After military dogs cornered the leader of ISIS in an underground tunnel, the notorious mastermind of the terrorist group’s atrocities detonated a suicide vest, blowing himself and his three children to an ignominious death, offering finality and a measure of justice to the thousands he was responsible for killing, including a young aid American aid worker named Kayla Mueller.

Based on CIA intelligence, a U.S. Delta Force team flew into the rebel-held Idlib province of Syria near Turkey’s border with the intention of capturing or killing the terrorist leader on October 26th.

The military operation was named after Kayla Mueller, a devoted Christian from Prescott, Arizona, who had been assisting Syrian refugees in southern Turkey when she was abducted by ISIS a few days before her 25th birthday.

On August 3, 2013, Kayla made the tragic mistake of traveling across the border from Turkey to the Syrian city of Aleppo with her Syrian boyfriend, Omar Alkhani, a contractor hired to install satellite Internet at a Doctors Without Borders hospital in Aleppo.

Kayla with her boyfriend

“Kayla was not expected and no one at the hospital had any indication she was coming,” Doctors Without Borders specified later. “If they had, they would have stated in no uncertain terms that she should not come, or cancelled the visit altogether.
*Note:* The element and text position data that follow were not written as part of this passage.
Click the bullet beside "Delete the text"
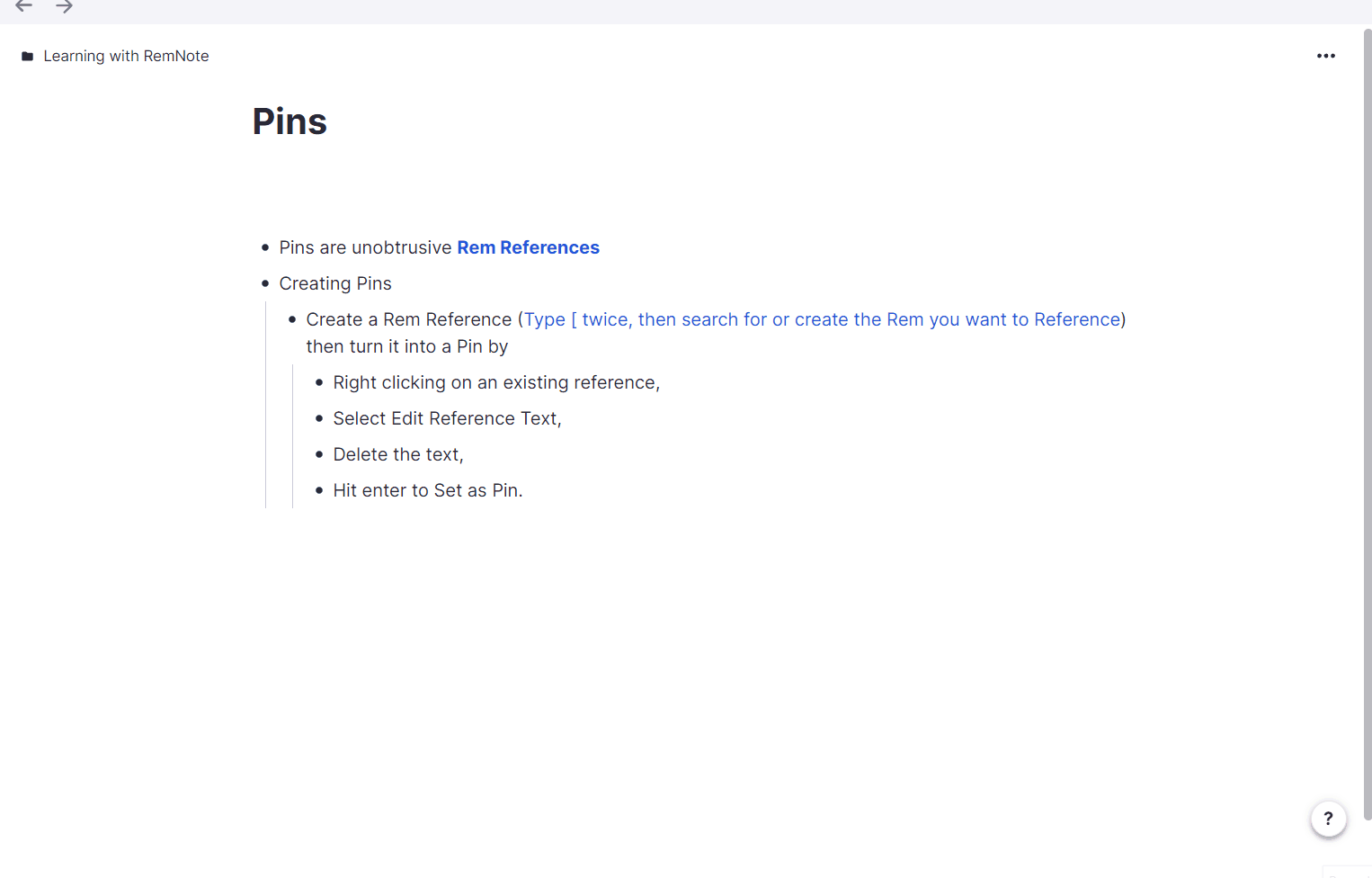The height and width of the screenshot is (878, 1372). click(319, 454)
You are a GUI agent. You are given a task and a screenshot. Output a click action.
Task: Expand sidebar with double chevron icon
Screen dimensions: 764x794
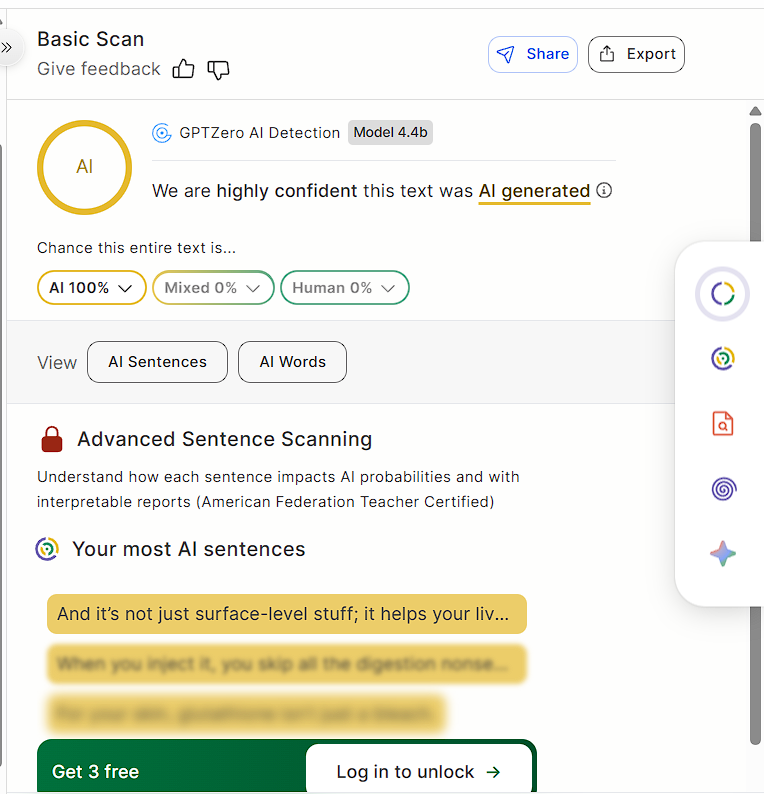(7, 48)
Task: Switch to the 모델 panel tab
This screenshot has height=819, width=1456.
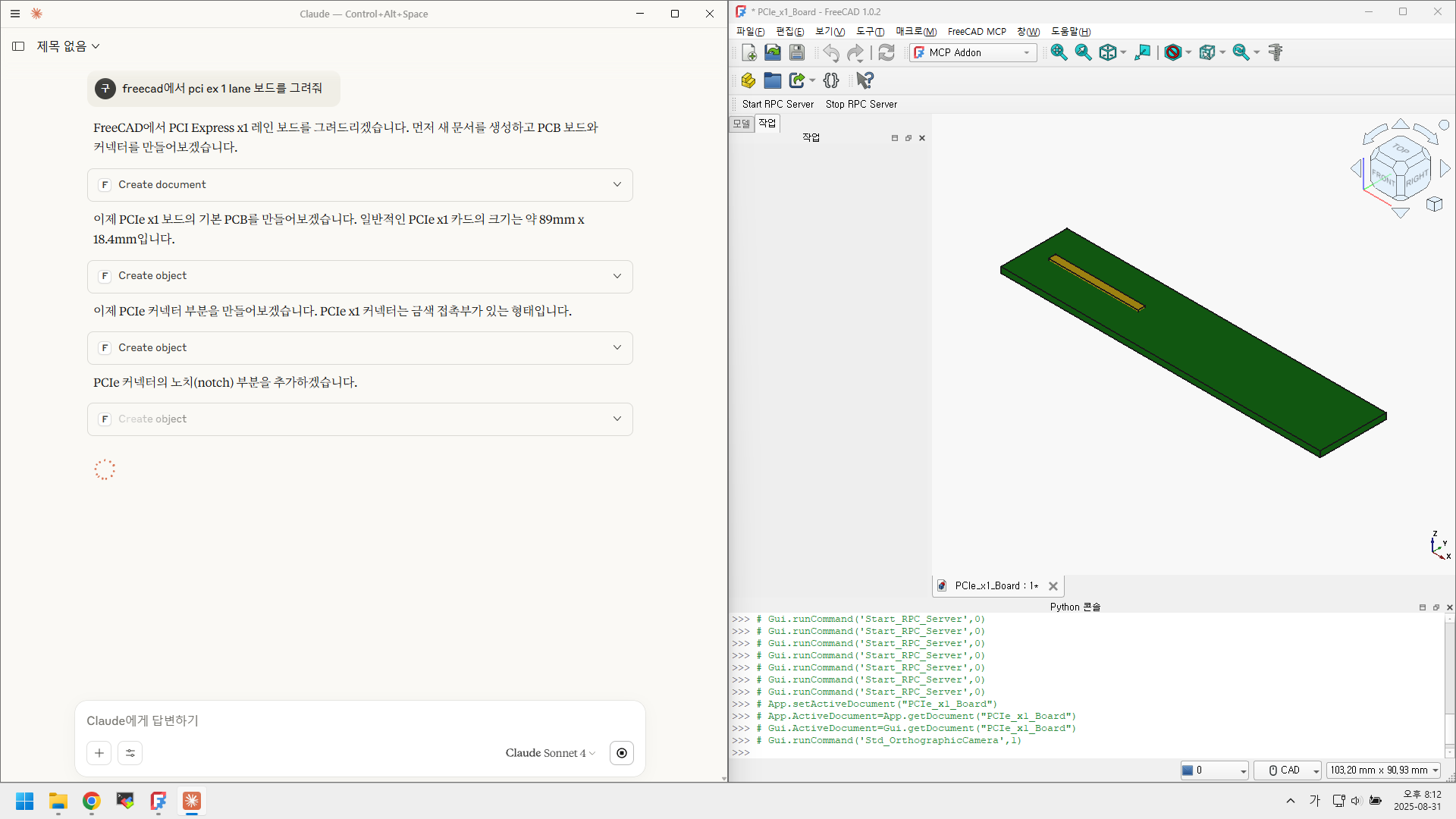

This was because Aleppo was well known to be a very dangerous place, a city at war, where the risk level for westerners, and Americans in particular, was very high.”

The security policy of Doctors Without Borders forbade people from certain countries – especially the U.S. — from working at or visiting the hospital.

The following day, Doctors Without Borders’ staff hired a car and driver to take Kayla and her boyfriend to a bus station so that they could travel back to Turkey.

They set out on a road that had been used many times by Doctors Without Borders–even earlier in the day.

Tragically, militants along the route affiliated with ISIS ambushed Kayla, her boyfriend, and a Doctors Without Borders staff member accompanying them. Everyone in the car was subsequently freed, except for the young American.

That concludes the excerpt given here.